▶ _Direction_: Reproduce the data verbatim from its first line down to the line with "pyautogui.click(x=230, y=112)", including that line.

▶ _Rows_:
"""

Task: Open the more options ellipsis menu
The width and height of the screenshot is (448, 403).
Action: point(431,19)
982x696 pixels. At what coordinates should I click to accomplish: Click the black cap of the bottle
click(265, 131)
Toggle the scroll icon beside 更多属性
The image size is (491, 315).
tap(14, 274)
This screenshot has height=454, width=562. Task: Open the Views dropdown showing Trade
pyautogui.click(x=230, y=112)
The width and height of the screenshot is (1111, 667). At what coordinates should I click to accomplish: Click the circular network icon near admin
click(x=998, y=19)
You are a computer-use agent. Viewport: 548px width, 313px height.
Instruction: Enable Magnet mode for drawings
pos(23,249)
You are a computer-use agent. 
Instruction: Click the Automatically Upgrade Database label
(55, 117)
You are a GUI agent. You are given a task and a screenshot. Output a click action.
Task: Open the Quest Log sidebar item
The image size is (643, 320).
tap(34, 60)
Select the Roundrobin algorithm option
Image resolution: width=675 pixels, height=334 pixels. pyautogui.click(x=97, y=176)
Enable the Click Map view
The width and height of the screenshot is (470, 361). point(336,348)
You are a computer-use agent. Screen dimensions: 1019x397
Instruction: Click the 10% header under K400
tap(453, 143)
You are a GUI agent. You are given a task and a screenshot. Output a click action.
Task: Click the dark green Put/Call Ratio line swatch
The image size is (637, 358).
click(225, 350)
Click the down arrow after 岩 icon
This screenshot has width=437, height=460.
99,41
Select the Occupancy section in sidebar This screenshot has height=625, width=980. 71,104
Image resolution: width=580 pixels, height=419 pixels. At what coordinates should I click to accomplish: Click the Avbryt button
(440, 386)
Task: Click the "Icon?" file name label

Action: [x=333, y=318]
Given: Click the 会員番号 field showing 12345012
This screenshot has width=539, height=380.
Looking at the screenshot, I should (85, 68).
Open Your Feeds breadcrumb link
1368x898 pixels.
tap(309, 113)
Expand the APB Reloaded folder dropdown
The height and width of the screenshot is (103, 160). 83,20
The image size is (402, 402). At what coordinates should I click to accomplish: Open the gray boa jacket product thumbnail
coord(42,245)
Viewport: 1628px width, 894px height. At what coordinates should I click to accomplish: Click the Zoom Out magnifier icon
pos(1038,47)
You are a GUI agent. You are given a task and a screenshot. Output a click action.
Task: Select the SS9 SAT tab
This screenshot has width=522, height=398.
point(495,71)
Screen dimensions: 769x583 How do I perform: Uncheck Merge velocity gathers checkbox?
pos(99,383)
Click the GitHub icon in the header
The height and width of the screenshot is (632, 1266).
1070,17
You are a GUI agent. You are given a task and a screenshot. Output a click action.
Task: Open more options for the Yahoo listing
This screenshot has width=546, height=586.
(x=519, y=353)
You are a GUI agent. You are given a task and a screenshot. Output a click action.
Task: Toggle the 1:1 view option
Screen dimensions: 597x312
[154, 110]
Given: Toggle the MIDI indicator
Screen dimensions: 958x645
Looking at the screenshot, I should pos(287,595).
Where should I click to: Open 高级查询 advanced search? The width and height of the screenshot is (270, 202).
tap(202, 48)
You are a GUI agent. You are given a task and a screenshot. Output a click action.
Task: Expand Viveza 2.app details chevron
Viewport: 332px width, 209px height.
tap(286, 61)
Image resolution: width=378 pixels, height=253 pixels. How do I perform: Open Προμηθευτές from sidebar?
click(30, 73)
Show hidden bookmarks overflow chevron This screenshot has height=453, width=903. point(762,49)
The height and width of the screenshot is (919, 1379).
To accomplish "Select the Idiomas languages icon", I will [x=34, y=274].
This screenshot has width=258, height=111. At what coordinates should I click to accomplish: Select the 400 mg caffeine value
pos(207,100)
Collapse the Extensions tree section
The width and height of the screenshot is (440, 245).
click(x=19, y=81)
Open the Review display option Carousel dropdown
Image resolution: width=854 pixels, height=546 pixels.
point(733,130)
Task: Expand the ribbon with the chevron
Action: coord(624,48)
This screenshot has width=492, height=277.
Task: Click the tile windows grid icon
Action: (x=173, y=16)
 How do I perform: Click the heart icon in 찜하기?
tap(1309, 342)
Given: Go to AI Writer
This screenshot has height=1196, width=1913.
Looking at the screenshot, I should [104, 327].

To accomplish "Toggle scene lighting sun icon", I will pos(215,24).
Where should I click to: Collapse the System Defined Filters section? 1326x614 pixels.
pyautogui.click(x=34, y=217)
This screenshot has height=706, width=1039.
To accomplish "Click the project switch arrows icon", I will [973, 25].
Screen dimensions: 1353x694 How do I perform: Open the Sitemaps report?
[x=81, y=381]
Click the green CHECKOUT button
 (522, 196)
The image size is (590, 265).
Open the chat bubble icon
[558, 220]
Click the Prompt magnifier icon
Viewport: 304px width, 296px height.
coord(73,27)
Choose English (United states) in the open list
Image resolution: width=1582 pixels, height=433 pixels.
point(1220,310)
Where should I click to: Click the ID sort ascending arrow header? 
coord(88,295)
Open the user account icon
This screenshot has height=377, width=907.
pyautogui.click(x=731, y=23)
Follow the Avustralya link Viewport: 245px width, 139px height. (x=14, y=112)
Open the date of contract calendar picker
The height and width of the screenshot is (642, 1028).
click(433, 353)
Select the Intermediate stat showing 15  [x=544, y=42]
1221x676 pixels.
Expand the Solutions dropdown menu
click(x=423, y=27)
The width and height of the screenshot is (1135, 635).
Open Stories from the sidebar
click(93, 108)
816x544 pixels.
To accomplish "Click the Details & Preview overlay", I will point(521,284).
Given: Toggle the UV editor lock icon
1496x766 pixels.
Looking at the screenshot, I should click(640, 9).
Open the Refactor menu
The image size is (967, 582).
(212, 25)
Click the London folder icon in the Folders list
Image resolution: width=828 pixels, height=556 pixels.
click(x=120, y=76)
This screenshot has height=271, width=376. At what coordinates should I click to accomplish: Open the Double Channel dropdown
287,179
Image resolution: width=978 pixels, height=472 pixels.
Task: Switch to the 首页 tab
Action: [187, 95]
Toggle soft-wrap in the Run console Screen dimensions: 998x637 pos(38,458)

"""

▶ _The reply_:
Task: Open the more options ellipsis menu
The width and height of the screenshot is (448, 403).
Action: point(431,19)
982x696 pixels. At what coordinates should I click to accomplish: Click the black cap of the bottle
click(265, 131)
Toggle the scroll icon beside 更多属性
The image size is (491, 315).
tap(14, 274)
This screenshot has height=454, width=562. Task: Open the Views dropdown showing Trade
pyautogui.click(x=230, y=112)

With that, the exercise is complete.